Can a vendor differentiate itself by the quality of its constraint solver? The answer may be different between SystemVerilog and Portable Stimulus.


Preparing articles for Semiconductor Engineering involves talking to a lot of people and then trying to fit their statements together in a way that is logical and fair. Sometimes a subject will come up in one of these calls that is not really on topic, but is still interesting. One such incident happened this week while doing research for the Verification 3.0 article.

The topic was constraint solvers. These are part of a testbench and guide the generation of vector sets that are used for simulation. Mark Olen, product marketing group manager for Mentor, A Siemens Business, said that in the early days, it was not uncommon to hear users report that roughly the same amount of time used to be spent in the constraint solver as in the simulator itself. This represented a 50% overhead. He was happy to report that a lot of progress has been made since then and is now often in the 10% range.

He also said that “SystemVerilog constraint solvers are reasonably commoditized. They are bundled into the simulators and nobody pays extra for them. I can’t remember the last time we did a simulation benchmark using a constrained random environment. Every benchmark is a set of long directed tests and that is how simulators get benchmarked.”

Harry Foster, chief scientist for Mentor, added “You will find less and less differentiation over time in terms of constraint solvers. We all get them from the same place and in the past, differentiators were associated with the testcases you were running and tuning against. That is why you find less differentiation over time as each constraint solver sees more and more cases, they get tuned until they become a commodity.”

They are bold statements, so I had a quick chat with Adam Sherer, product management group director in the System & Verification Group at Cadence Design Systems, to see if he agreed with these statements. “Users do care about the quality of results when they are cranking every server 24/7/365 in their regression farms and they are not making forward progress. They add more tests and do not seem to get further along in coverage and at that point they do look at quality of results.”

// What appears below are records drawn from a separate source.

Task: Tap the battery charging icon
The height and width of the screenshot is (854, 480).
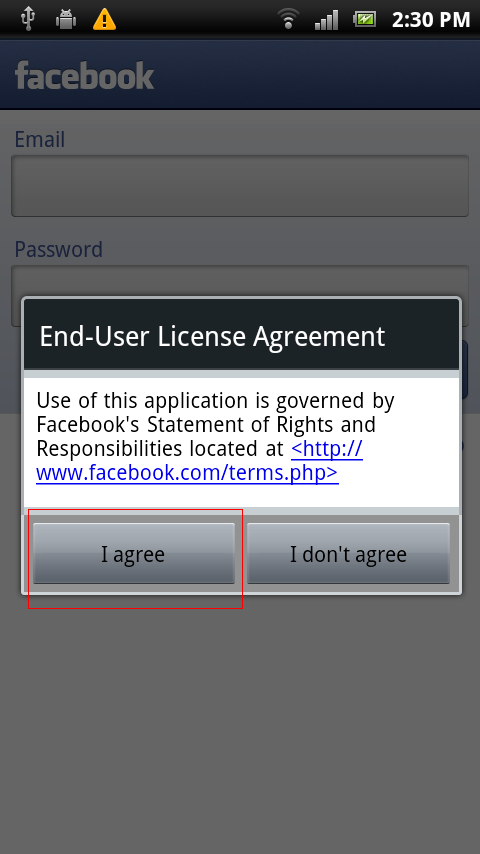Action: click(x=364, y=20)
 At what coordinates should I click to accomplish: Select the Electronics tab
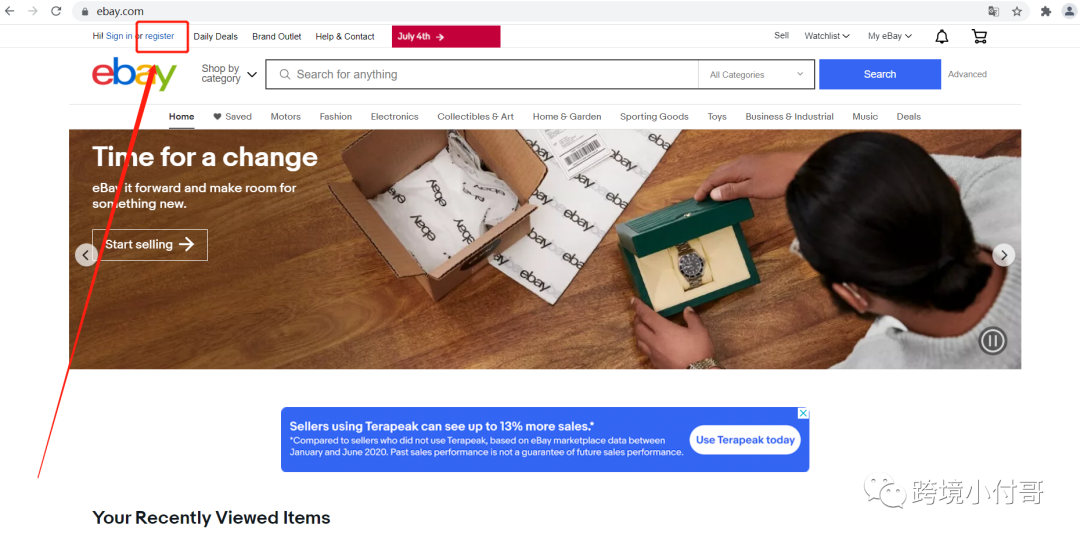[x=395, y=116]
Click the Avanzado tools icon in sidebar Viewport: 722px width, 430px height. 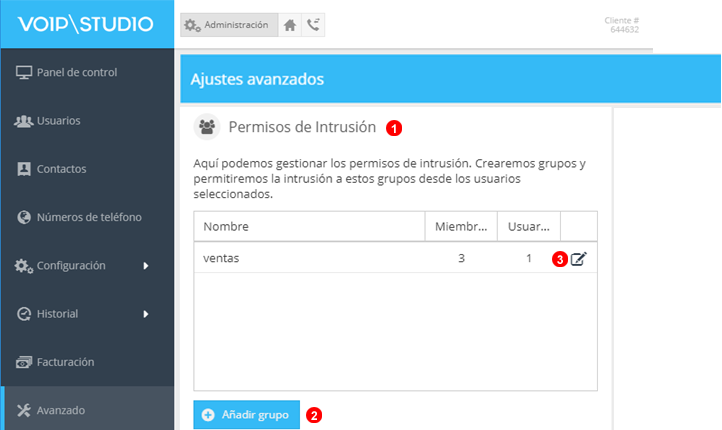[x=24, y=410]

Sherer believes that there is still room for solvers to differentiate themselves. He also doesn’t completely buy the notion that they all come from the same place. “University engines focus on the capability of the underlying solvers and they will generate BDD engines, the SAT engines and try and find efficiencies in data storage and execution – which are great forms of research. What they don’t have are massive library of designs, where each sub-class of designs have their own unique solution space and constraint sets. A good commercial engine has to face all of those.”

So, while he doesn’t agree, he also doesn’t disagree, both companies saying that if you see enough designs, then your solver can get better, but there is presumably a limit on the improvements until you start to performance level out.

Another reason why testcase overhead may have come down is user education. In the early days of SystemVerilog, there was little guidance about how to construct good constraint sets. Today, all vendors supply collateral, white papers and other forms of guidance.

What both vendors totally agree upon is that Portable Stimulus resets everything. New constraint solvers will be required and new approaches to solving the problem are needed. “At the SoC level the state space that we are verifying is irrationally large,” says Sherer. “Investing in constraint engines and making sure that we have solutions that get us to good verification, because that is the ultimate goal, is a big area of investment and focus.”

It may be a long time before Portable Stimulus solvers become a commodity. No vendor has huge libraries of complete SoC designs at their fingertips to use for optimization and some of the engines may be different from those used in formal verification engines, meaning that every vendor has to start from a somewhat clean sheet of paper. That probably means that the vendors will be seeing more benchmarks being conducted on the quality of the solver.

Good luck to everybody – users and vendors alike.


Tudor Timi says:

My recent experience after adding a lot more controllability to the random stimulus of a (probably) medium size TB has shown that about 90% of the time is spent solving constraints. If you’re just randomizing items independently of each other, each interface for itself, then you’re going to probably reach the 10% stated in the article, but it’s going to be very difficult to properly steer your stimulus in the directions you want. You then end up in the situation Adam Sherer described, of adding more tests and barely getting a bit more coverage.

I haven’t used used Portable Stimulus yet, but I truly hope that it will help in this regard, by removing a lot of the “run and hope” factor that is a big part of constrained-random verification.

Brian Bailey says:

Thanks for providing the data point Tudor. It is always great to hear from real users about their experiences.